Niall Douglas
On 27 Aug 2015 at 12:54, Roland Bock wrote:
c) There are older versions in there. There is 1.3 and 1.4 at least (are there more?). Please choose one. Go for it.
AFIO provides strong ABI and API evolution guarantees. It guarantees that if you compile and link to v2 of the ABI, your code will continue to compile and link no matter what changes next in AFIO.
I think we all very much appreciate backwards compatibility guarantees (and indeed the lack of this in almost all C++ libraries, Boost included, can be quite annoying), but of course they do imply added size and complexity. My understanding is that AFIO, being a new library, doesn't have any existing users (except perhaps some of your own unpublished code, but that doesn't make for a very compelling justification) and therefore there is no benefit in providing backwards compatibility with prior versions of AFIO. It seems what you are trying to do is provide a demonstration of the way backwards compatibility will work for future versions of AFIO, when it would actually be useful, and also perhaps to provide an example of a good design for supporting backwards compatibility in C++ libraries. While this is interesting, perhaps it would be better to do this as an example separate from AFIO, so that AFIO can remain as small and simple as possible. One comment on this design: it seems that different version of AFIO will function as completely independent libraries, that can each be used independently.
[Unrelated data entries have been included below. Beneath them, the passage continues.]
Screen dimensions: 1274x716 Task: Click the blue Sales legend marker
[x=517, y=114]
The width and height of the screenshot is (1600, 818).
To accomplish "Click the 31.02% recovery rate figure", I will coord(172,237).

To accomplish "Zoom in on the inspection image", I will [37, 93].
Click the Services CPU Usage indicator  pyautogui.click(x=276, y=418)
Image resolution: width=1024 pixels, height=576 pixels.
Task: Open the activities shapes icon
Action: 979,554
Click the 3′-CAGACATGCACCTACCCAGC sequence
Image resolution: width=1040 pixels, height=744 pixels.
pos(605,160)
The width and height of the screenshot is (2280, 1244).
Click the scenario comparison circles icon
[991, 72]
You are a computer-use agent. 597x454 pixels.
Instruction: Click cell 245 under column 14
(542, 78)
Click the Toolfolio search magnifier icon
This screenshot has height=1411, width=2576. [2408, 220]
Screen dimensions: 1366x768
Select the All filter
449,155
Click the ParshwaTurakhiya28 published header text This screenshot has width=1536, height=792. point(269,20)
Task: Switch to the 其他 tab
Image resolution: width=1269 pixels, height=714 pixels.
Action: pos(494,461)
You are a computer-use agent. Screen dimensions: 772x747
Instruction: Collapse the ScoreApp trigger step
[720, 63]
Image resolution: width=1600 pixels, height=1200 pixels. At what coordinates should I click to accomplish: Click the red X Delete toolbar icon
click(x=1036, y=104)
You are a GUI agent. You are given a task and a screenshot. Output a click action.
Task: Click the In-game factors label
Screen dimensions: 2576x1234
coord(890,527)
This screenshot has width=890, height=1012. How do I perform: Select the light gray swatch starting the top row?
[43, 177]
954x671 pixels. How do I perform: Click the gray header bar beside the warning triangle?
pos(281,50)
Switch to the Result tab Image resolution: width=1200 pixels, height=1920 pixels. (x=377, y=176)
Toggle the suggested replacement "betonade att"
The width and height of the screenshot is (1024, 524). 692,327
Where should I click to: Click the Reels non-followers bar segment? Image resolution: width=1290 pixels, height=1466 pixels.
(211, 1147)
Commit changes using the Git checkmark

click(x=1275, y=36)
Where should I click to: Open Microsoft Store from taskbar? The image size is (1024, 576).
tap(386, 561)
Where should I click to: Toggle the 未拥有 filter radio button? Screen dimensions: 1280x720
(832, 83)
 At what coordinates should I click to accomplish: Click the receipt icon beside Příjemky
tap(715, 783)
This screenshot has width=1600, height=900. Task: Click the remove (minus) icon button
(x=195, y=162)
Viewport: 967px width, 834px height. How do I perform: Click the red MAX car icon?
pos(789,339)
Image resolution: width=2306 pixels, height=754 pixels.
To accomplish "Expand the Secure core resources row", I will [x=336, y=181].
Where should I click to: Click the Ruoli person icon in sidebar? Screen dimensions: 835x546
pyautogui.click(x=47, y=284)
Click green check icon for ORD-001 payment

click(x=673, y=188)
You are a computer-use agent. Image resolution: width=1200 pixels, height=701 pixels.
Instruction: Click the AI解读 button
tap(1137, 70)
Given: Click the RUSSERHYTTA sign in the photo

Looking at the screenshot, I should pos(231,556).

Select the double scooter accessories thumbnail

While this is certainly much better than what most C++ libraries provide, there is still the potential for AFIO version incompatibilities: one piece of code (A) may rely on version X of AFIO but also needs to interoperate (via AFIO types) with another piece of code (B) that formerly relied on AFIO version X, but upgraded to AFIO version X+1. Ideally the backwards/forwards compatibility would be finer-grained, so that this interoperability might be possible, but of course that tends to severely constrain the types of changes you can make.